As mentioned above, in the OT of Prince & Smolensky 1993, all constraints are assumed to be present in all languages. Within a language, a constraint may be ranked high enough that it is always obeyed; it may be ranked low enough that it has no observable effects; or, it may have some intermediate ranking. The term 'the emergence of the unmarked' (or TETU) describes situations in which a markedness constraint has an intermediate ranking, so that it is violated in some forms, but nonetheless has observable effects when higher-ranked constraints are irrelevant. An early example proposed by McCarthy & Prince (1994) is the constraint NoCoda, which prohibits syllables from ending in consonants. In Balangao, NoCoda is not ranked high enough to be always obeyed, as witness roots like taynan (faithfulness to the input prevents deletion of the final /n/). But, in the reduplicated form ma-tayna-taynan 'repeatedly be left behind', the final /n/ is not copied. Under McCarthy & Prince's analysis, this is because faithfulness to the input does not apply to reduplicated material, and NoCoda is thus free to prefer ma-tayna-taynan over hypothetical ma-taynan-taynan (which has an additional violation of NoCoda).

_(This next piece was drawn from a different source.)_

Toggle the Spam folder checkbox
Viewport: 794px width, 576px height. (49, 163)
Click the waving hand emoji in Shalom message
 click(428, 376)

Optimality Theory makes the claim that all phonological interactions can be analyzed as the interaction of faithfulness and markedness. No phonological process should be found in which an optimal candidate has worse faithfulness violations without having better markedness violations than a competing candidate. Many linguists believe that this is a falsifiable prediction, in the sense of Karl Popper and that Optimality Theory is thus a scientific theory. For instance, Idsardi (2000) has argued that OT has been disproved by violations of the above claim relating to phonological opacity. Others, like Sanders (2003) and Green (2005), have countered that all cases of opacity brought forward to date are influenced by the morphology of the language in question and that only purely phonological opacity would disprove OT. A related, falsifiable prediction about possible input-output mappings is made by Moreton (2004). A current limitation of OT is that different workers in the field use different sets of constraints and assumptions; OT is thus best thought of as a means of representing language, a paradigm in the sense of Thomas Samuel Kuhn rather than a theory. The same is true of other theories of phonology and syntax as well.